Anyway, her grand-uncle had a bunch of furniture. Teri decided that his sleeper sofa should go on our back porch.
I should explain that the porch is glassed-in and fully enclosed. There's no heat, though, so in wintertime it gets very cold there. A few years ago a bottle of coke that we'd left out froze and exploded overnight, geysering up to the ceiling. We found a stalactite of frozen coke hanging from the ceiling the next morning. Fortunately it didn't make a permanent stain.
Over the weekend Teri took everything out of the porch and cleaned like crazy. Then she had me help her take out an odd piece of furniture. It was one of the pieces left behind by the previous owner; a sofa-sized metal swing, long enough for me to stretch out on comfortably, with thick cushions. It used to rock gently when I lay on it, making it a perfect place to stretch out and look up at the trees through the windows.
But it was old, and clunky, and Teri wanted it out. I have to admit: that made me sad. I tend to develop odd attachments to objects, and actually feel guilty when we throw them out. Teri, on the other hand, is a broom that sweeps briskly: if she doesn't want a thing, out it goes!
That's a bit painful for me, but all in all her approach is better than mine. If I had my way, we'd be drowning in a million objects.
Sebastian had slept on the swing with me with he was a baby, though, so I have to admit that I did feel a pang in my heart when Teri put the swing out on the front sidewalk.

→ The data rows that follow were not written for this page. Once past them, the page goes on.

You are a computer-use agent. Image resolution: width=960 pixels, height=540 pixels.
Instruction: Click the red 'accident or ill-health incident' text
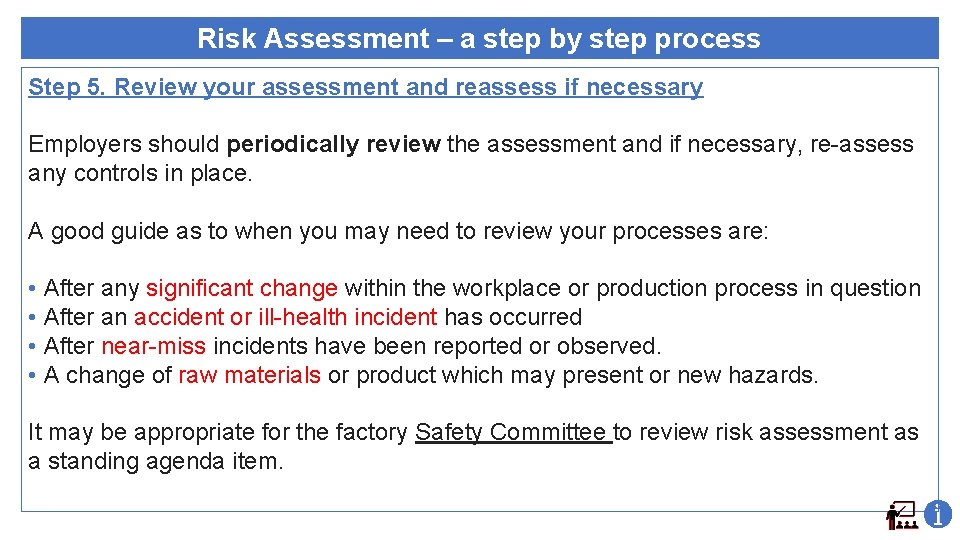click(x=285, y=318)
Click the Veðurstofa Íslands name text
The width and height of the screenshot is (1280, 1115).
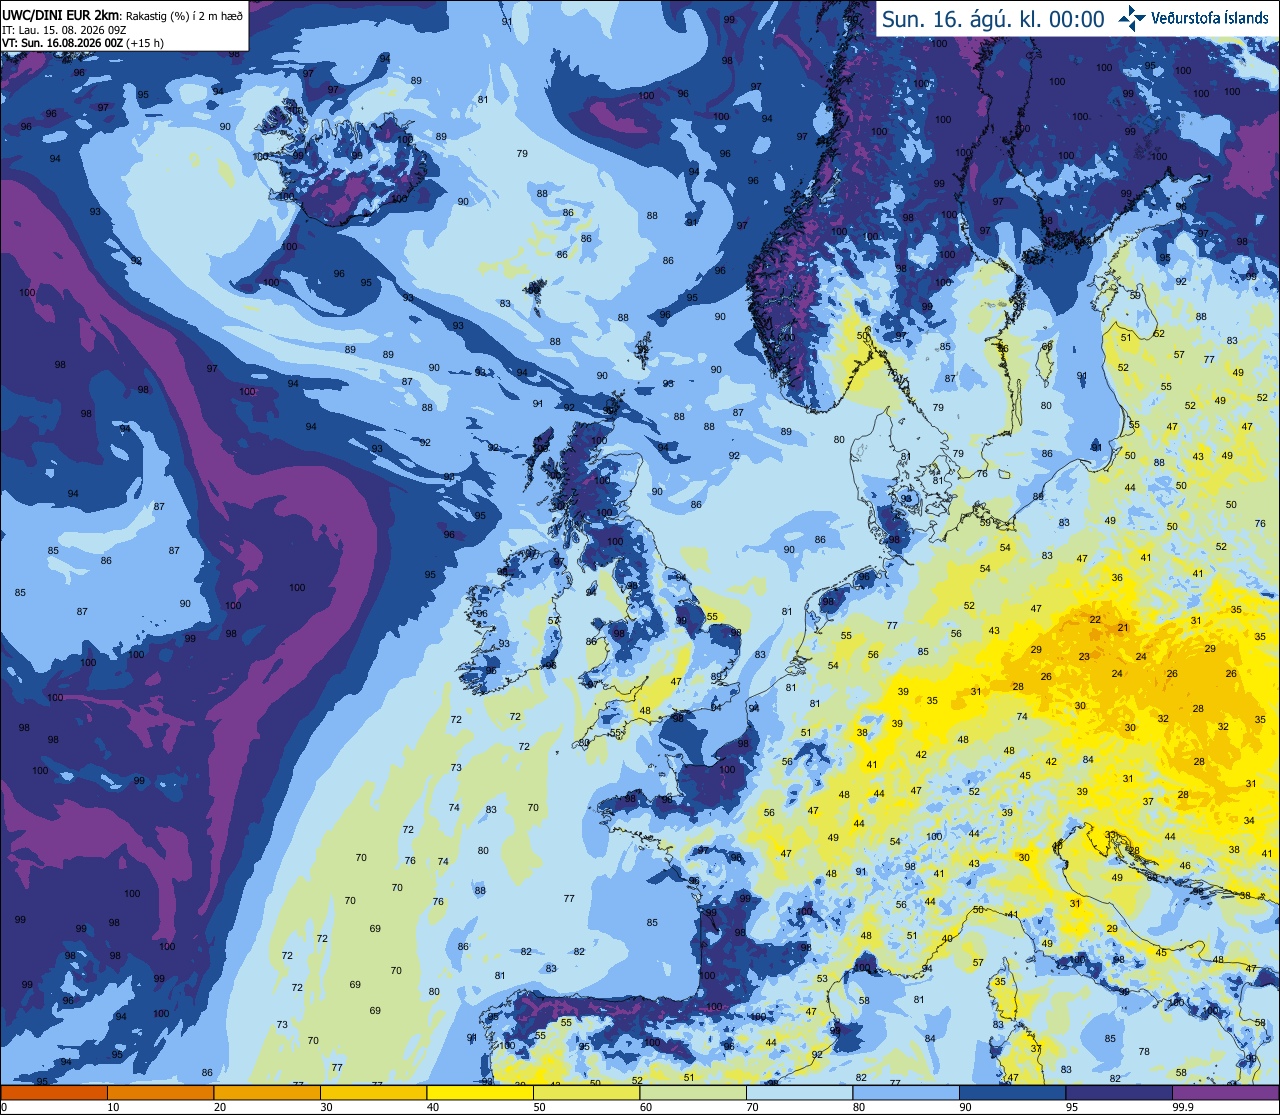click(1210, 18)
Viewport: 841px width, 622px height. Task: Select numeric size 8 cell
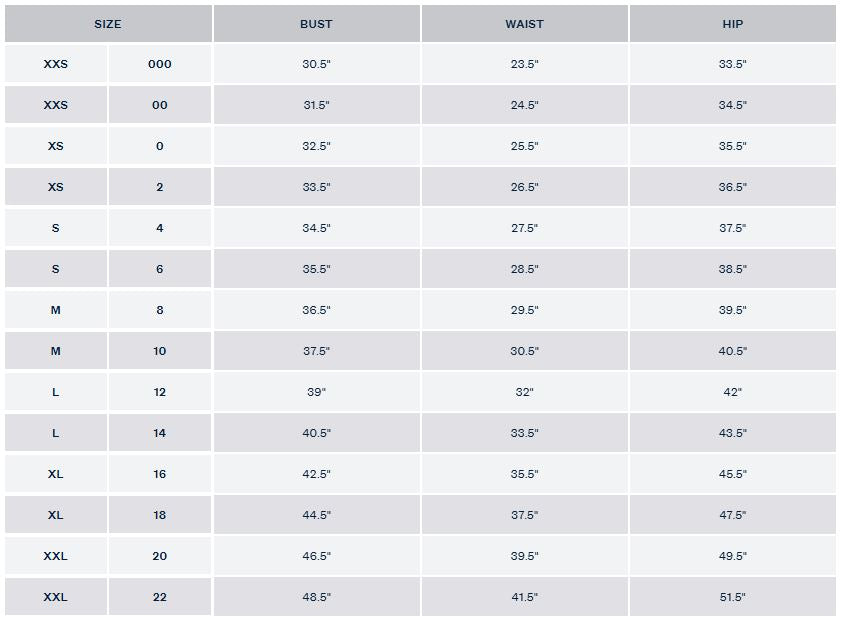tap(160, 310)
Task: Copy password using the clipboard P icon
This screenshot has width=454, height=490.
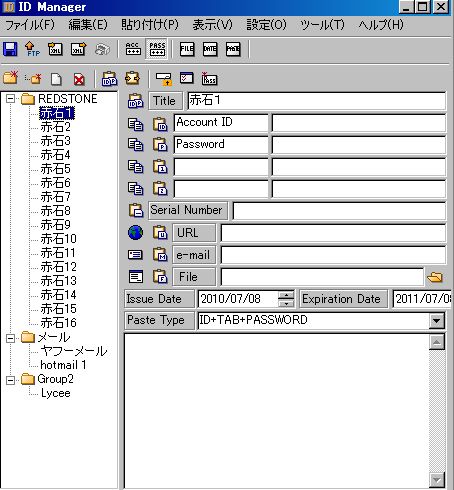Action: click(x=160, y=145)
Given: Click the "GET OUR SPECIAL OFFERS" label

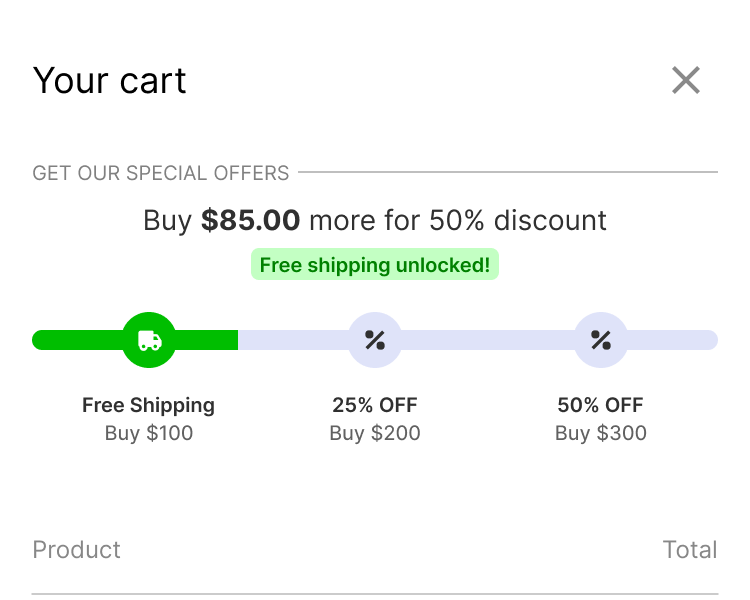Looking at the screenshot, I should [161, 173].
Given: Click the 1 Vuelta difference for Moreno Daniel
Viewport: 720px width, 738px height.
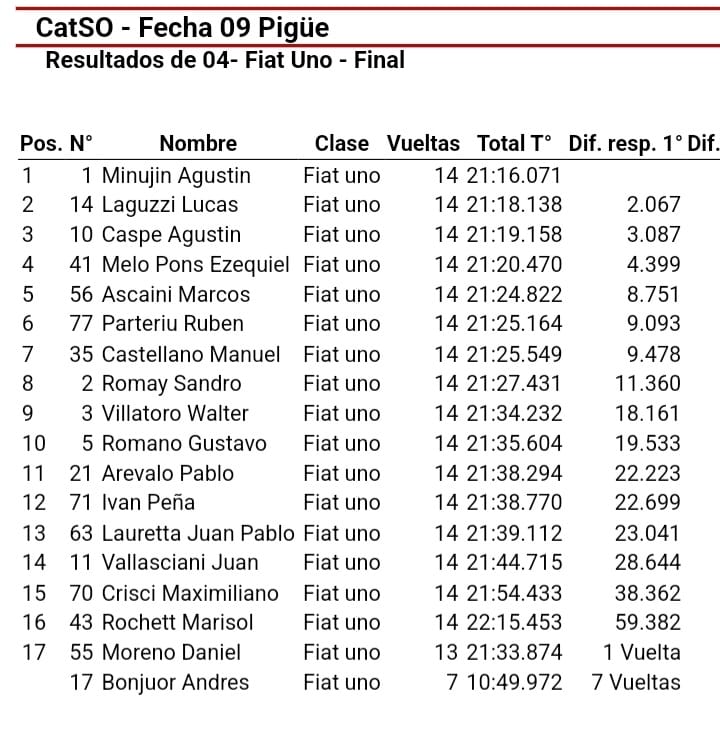Looking at the screenshot, I should tap(641, 653).
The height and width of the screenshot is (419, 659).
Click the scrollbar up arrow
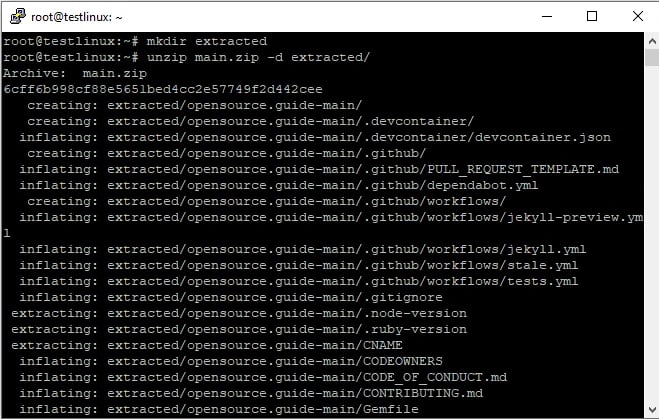[650, 41]
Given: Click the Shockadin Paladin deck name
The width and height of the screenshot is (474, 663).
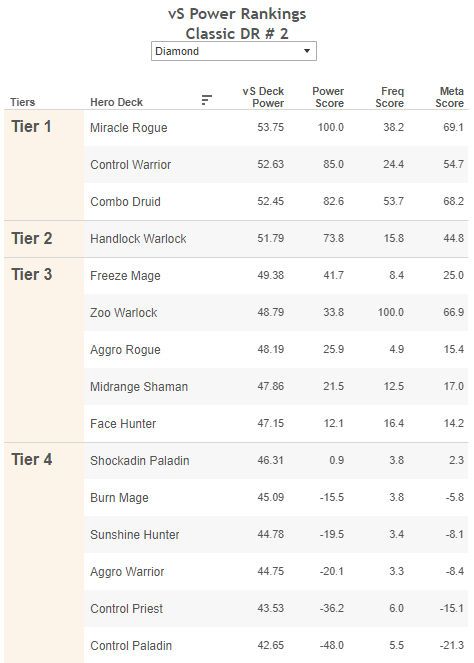Looking at the screenshot, I should pos(140,461).
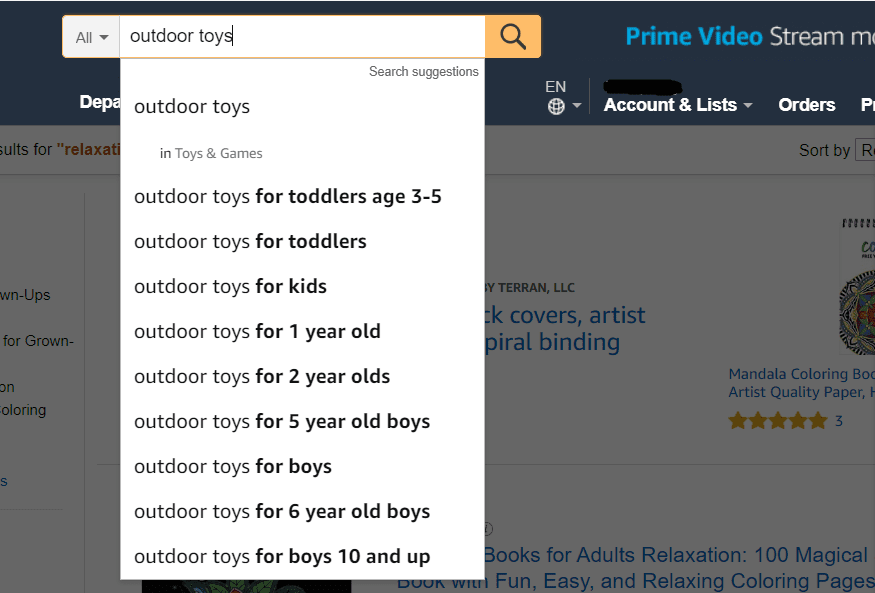The height and width of the screenshot is (593, 875).
Task: Open the All departments search dropdown
Action: pyautogui.click(x=91, y=37)
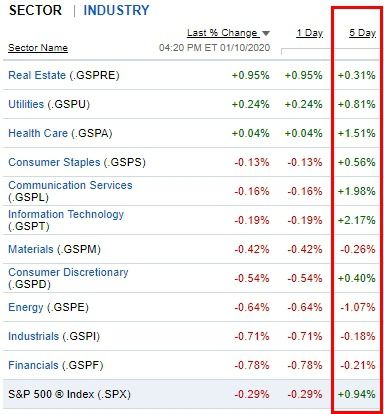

Eventually a car pulled up, and a seedy-looking pair - an old man, and an enormously fat younger person of unknown gender - wrestled the swing up on top of their car and drove away with it. Sebastian got very excited and a bit upset, running from window to window to watch them, and sometimes making police siren noises. When the car pulled away, he started to cry. I was sad too, but I remembered that if we didn't get rid of old things, we wouldn't get new ones; and of course, the most precious thing in my life is himself still quite new.
So I cheered him up. And he quite likes the new sofa on the porch; he's already asked if we can unfold it and sleep there one night. We'd have to wear pajamas, of course, since it's in full view of our neighbors, but maybe we'll do it. It would be like a little campout for him.
Nervous
I have a regular appointment for a six-month cleaning at the dentist tomorrow night. And...I feel strange. Dental appointments always make me really nervous. And by that I mean, stomach-churning, stay-up-all-night-in-a-cold-sweat nervous, for a week or more before the appointment.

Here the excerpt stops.